[lbo-talk] What can be done? [was: Fact-checking Anonymous Sources?

Wojtek Sokolowski sokol at jhu.edu
Fri Apr 14 11:17:47 PDT 2006


Jerry:

<<<< Basically I believe their is a "moral We" that we address ourselves to in matters of education, self-education, etc. This is a group of people that I think, hope beyond hope, does not believe that the U.S . government should fund, for example "death squads" in Central America. But the materialistic "We", the "We" of social relations is a matter of constant organization, mobilization and education. This is a solidaristic "We." I believe, in the long run, that this solidaristic we must be based on the potential for power of working class institutions. In the short run it depends upon where and when we can organize ourselves, at work, in our neighborhoods, etc.... It has been possible to mobilize in the past. People in other countries organize and mobilize. Sectors of the U.S. population have mobilized in the past -- against slavery, for unions, against the Vietnam War, and against intervention in Central America. I still believe that in the long run any lasting institutional power for this kind of mobilization will be from the "working class." To begin with you just organize the people who agree with you and get to work.

I disagree with you about gunboats, tanks, and fighter planes. Of course you are partially correct. But consider what is happening in the world now. If this was the 1950s the U.S. would simply draft more people into the Army and get on with its projects. One reason why Rumsfeld was so shocked when some army general asked for a huge increase in U.S. occupation forces in Iraq, is that he knew he couldn't do it without the draft. The reality was that a proper occupation takes more boots on the ground. The U.S.G. was not able to mount a proper occupation of Iraq because the U.S. rulers were afraid to reintroduce the draft, even after 9/11. They were not able to reintroduce the draft because of the so-called "Vietnam Syndrome", i.e. "unorganized" popular opposition to imperial adventures. Note also that the limits that the U.S. population has imposed upon its rulers has also given Latin American room to breath in this period. >>>

WS: I know, that is the standard position of the Left. It is built on the good Marxist assumption that it is the people who are the producers, elites merely appropriate what other produce - so the elites are utlimately dependent of the people and their consent to a particular superstructure. I am afraid, however, that this assumption - while true in the past - no longer holds. I think that today, thanks to their command of organization and technology, elites can pretty much get what they want without support or consent of the people.

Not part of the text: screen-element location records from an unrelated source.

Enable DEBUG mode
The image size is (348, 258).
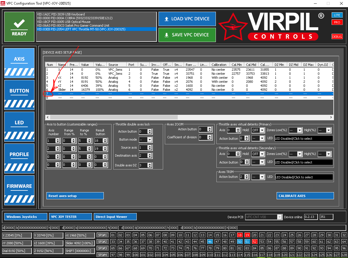click(x=337, y=37)
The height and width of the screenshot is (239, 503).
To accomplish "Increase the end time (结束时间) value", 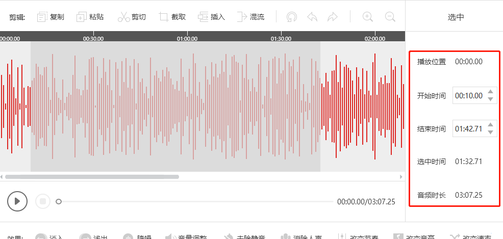I will click(x=491, y=125).
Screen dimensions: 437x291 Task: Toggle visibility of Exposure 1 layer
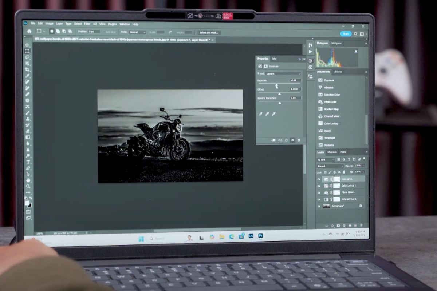pos(319,179)
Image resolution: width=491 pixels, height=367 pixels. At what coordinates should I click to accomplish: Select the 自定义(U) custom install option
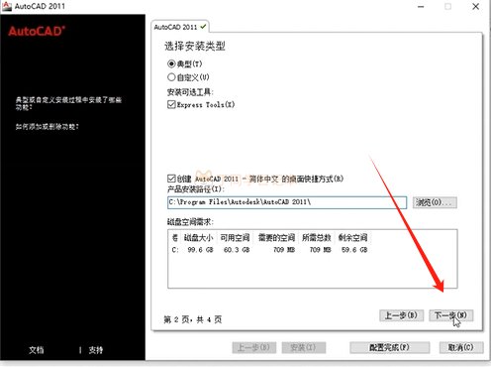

The military is a good example. In the pas,t elites depended on conscript armies which ultimately depended on people's consent to serve. Therefore, the elites had to give something back to the people in exchange for cannon fodder. But that is no loger true. Today, the elites rely exclusively on a mercenary army, which they hire and control without asking for popular consent. The same holds for economic policy - elites can use taxes to subsidize any business or practice they want and how they want it without popular consent or even against it - e.g. when people boycott a firm. Even the good old "throwing sand into the gears," as advocated by various militants on right and left, no longer matters (as if it ever did) - it merely becomes the acceptable cost of operating the machine

We live in a new brave world in which popular consent no longer matters - at least not as much as it used to. The elites, the Bushes, the Berlusconis and Co., can get what they want without popular consent, or manufacture such consent virtually at will if needed. This is not defeatism but the acknowledgement of facts. I am not suggesting that people should resign to their fate, but that the old methods of "speking truth to the power" do not work anymore because the power can get by without having to listen to the people. I do not know what alternative methods are (I wish I did) - but I do know that the old ones aint' working anymore. If they did, we would not be where we are.